Das emotionale Erleben der inneren traumatischen Situation und die wiederholte systematische Analyse des emotionalen Erlebens im Zusammenhang mit den erkannten Abwehrstrukturen führen zu einer vielschichtigen multidimensionalen Strukturveränderung:

  • bleibende Symptomheilung
  • Veränderung eingefahrener Charakterstrukturen
  • Auflösung von Wiederholungszwängen und masochistischen Beziehungsmustern
  • Versöhnung mit den Introjekten, der eigenen Geschichte und sich selbst
  • konstruktive Beziehungsgestaltung
  • Befreiung und Stärkung des Ich

Neue Metapsychologie des Unbewussten

Folgendes Bild kann die pathogene Organisation des Unbewussten veranschaulichen:

Im Kern liegt die mit positiven Gefühlen aufgeladene frühe Bindung. Bei Traumatisierung der Bindung legen sich reaktiv Gefühle wie Schalen einer Zwiebel um diesen Kern: Traumaschmerz, mörderische Wut, Schuldgefühle und Trauer. Zur Verdrängung dieser Gefühle legt sich darum als weitere Schale ein Abwehrsystem, das sich im Charakter niederschlägt. Da jede emotionale Annäherung die im Kern verdrängten Gefühle mobilisiert, bildet sich noch eine äußerste Schicht von Abwehr emotionaler Nähe.

Unterscheidungsmermale von klassischen Psychoanalytischen Methoden:

Durch Fokussierung auf die Nähe zum Therapeuten wird das pathogene System mobilisiert. Der aktive und direkte Umgang mit den Widerständen und das intensive Erleben der verdrängten Gefühle im Hier und Jetzt dem Therapeuten gegenüber ist der Schlüssel zum Unbewussten. Der Durchbruch zum Unbewussten erfolgt nicht kognitiv über Deutungen, sondern emotional über das körperliche Erleben verdrängter Gefühle. Je nach Grad der Mobilisierung kann bereits im Erstinterview ein partieller oder erweiterter Zugang zur neurotischen Kernstruktur mit der jeweiligen Bezugsperson erreicht werden.
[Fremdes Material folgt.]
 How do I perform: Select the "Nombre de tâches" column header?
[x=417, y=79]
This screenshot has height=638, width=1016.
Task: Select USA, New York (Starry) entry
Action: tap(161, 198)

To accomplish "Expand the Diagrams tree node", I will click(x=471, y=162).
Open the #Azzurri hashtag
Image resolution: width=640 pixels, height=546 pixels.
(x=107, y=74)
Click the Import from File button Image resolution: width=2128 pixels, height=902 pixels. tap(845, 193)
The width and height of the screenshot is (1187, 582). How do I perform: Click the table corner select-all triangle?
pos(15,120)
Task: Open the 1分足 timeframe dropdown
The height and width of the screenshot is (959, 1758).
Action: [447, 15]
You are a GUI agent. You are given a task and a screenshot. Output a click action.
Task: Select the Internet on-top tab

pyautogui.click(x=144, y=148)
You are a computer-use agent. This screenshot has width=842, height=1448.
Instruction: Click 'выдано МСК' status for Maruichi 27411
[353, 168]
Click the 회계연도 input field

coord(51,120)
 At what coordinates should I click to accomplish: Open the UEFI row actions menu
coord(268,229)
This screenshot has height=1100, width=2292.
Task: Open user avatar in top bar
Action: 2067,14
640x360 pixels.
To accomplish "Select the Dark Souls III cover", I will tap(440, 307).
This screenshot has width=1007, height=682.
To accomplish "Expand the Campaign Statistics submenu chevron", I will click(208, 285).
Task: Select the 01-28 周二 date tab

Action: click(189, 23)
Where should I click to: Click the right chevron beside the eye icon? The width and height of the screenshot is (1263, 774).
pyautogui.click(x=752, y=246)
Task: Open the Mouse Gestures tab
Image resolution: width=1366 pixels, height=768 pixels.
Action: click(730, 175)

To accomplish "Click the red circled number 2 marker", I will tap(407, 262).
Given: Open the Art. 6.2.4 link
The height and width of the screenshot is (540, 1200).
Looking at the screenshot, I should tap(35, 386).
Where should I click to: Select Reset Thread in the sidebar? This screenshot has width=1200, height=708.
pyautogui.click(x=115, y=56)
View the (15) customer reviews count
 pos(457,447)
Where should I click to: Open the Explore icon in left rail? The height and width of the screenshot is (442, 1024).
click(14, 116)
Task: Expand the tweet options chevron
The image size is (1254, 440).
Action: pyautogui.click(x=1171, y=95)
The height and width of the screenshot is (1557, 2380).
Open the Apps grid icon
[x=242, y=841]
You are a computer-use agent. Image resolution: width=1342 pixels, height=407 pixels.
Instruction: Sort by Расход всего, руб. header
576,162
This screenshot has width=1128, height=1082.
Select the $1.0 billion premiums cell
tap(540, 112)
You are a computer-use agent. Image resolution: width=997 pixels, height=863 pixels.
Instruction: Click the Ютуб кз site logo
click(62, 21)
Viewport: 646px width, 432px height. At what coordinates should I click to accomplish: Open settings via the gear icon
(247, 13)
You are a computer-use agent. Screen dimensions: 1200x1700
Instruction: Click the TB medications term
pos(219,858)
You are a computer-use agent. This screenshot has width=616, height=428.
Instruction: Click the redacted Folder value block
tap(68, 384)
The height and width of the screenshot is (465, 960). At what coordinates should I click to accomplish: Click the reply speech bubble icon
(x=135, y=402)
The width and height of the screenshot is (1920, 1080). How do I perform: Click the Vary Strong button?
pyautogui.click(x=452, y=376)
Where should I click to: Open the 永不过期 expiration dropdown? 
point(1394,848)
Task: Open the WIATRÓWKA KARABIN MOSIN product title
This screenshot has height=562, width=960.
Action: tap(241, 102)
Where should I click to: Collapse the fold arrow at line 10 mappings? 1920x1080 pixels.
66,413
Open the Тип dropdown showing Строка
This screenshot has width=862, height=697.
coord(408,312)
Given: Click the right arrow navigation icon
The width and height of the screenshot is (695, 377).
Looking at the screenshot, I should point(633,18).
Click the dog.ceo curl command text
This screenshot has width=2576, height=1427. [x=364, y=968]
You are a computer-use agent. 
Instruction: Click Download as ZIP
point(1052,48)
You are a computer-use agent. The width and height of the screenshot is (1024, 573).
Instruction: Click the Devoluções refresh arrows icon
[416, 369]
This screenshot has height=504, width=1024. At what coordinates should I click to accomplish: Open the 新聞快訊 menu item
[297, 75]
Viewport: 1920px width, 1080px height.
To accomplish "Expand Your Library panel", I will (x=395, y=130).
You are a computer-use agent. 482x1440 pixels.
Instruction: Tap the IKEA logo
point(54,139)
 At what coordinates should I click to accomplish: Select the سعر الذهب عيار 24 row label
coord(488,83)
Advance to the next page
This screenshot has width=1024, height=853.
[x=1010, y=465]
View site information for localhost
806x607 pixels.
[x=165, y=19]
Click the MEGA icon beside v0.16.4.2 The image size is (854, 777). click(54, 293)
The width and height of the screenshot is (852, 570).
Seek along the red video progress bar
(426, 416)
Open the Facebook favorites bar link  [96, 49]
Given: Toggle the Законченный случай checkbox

Dadurch wird die Übertragung in jeder Sitzung aufgelöst und die Entwicklung einer Übertragungsneurose vermieden.

Technik der IS-TDP

Die Videoanalyse ist noch heute integraler Bestandteil täglicher klinischer Anwendung, Lehre und Forschung der IS-TDP. Sie verhilft dem Therapeuten zu einer präzisen Benennung der Widerstände und der unbewussten Angst des Patienten.

Charakteristisch für die IS-TDP ist die aktive Rolle des Therapeuten. Er muss ständig die beobachtbaren Variablen der unbewussten Prozesse Angst und Abwehr im Blick behalten und das momentane Angstniveau und die Angstkapazität des Patienten einschätzen. Durch den spezifischen und gezielten Einsatz der technischen Interventionen Druck, Herausforderung und Head-on Collision erhöht sich die Angsttoleranz, werden die Ichfunktionen gestärkt und die Unbewusste Therapeutische Allianz gefördert. Der Zugang zum Unbewussten wird dann erreicht, wenn die Unbewusste Therapeutische Allianz zu einer Kraft im Unbewussten wird, die die Widerstände überwindet.

Der Therapeut handelt in hohem Respekt vor der Person des Patienten, aber Respektlosigkeit vor seiner destruktiven Abwehr.

Habib Davanloo, M.D. kam zur Facharztausbildung in Psychiatrie und Psychoanalyse an die Harvard-Universität in Boston, USA. Als Professor der Psychiatrie übernahm er 1960 die Leitung der Psychiatrischen Poliklinik an der McGill Universität in Montreal, Canada, und begann dort seine videogestützte Forschung und Entwicklung seiner Kurzzeittherapie. Bis heute forscht er und entwickelt seine Methodik und Lehre weiter.